RECIPES
Watercress and Baby Arugula with Chicken, Goat Cheese and Pecans Recipe
- 1 cup pecans
- 1/2 cup plus 2 tablespoons olive oil
- Salt
- 1/4 cup plus 2 tablespoons sherry vinegar
- 4 teaspoons Dijon mustard
- 1/2 teaspoon dried thyme
- 1/2 teaspoon dried oregano
- Freshly ground black pepper
- 1 cooked rotisserie chicken, warm or at room temperature
- 9 cups loosely packed watercress, cut into 2- to 3-inch pieces
- 6 cups fresh baby arugula
- 3 cups torn fresh dandelion greens
- 1/2 red onion, sliced lengthwise into very thin strips
- 1 cup brined olives, such as nicoise or kalamata
- 1/3 cup brined capers, drained
- 8 ounces fresh goat cheese (may substitute feta cheese)
Directions:
- Preheat the oven to 350F.
- In a small bowl, combine the pecans with the 2 tablespoons olive oil and a good pinch of salt. Spread the pecans in a single layer on a baking sheet and toast for 10 to 14 minutes. Remove and set aside to cool slightly.

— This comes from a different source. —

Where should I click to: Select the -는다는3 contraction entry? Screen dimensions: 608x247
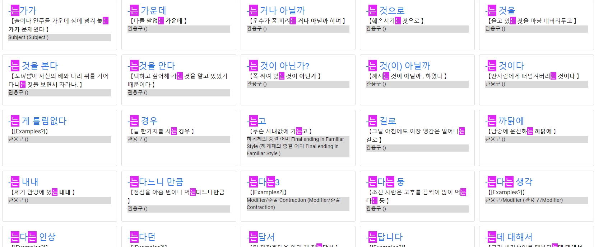point(263,182)
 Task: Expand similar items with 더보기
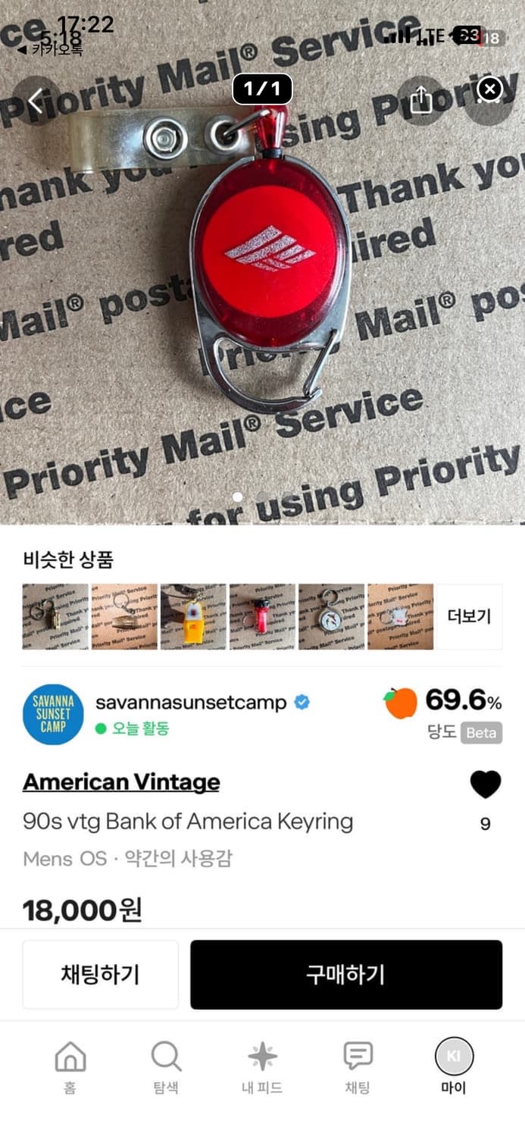[469, 616]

- While the nuts are cooling, prepare the dressing: Pour the remaining 1/2 cup olive oil into a medium bowl. Whisk in the sherry vinegar, then the mustard. Whisk in the thyme, oregano, 1/2 teaspoon salt, and several grinds of pepper. Taste, and adjust the seasoning as desired.
- Remove the legs and breasts from the chicken. Remove the skin, and chop the meat into coarse cubes. Set aside.
- Combine the watercress, arugula, and dandelion greens in a large bowl. Toss in the red onion, olives, and capers, and then dress with 1/2 cup of dressing. Toss the salad, adding more dressing as desired. Toss in the cubed chicken.
- Divide the salad among 8 plates. Crumble the goat cheese in large chunks over the salads, and then sprinkle with the pecans. Serve immediately.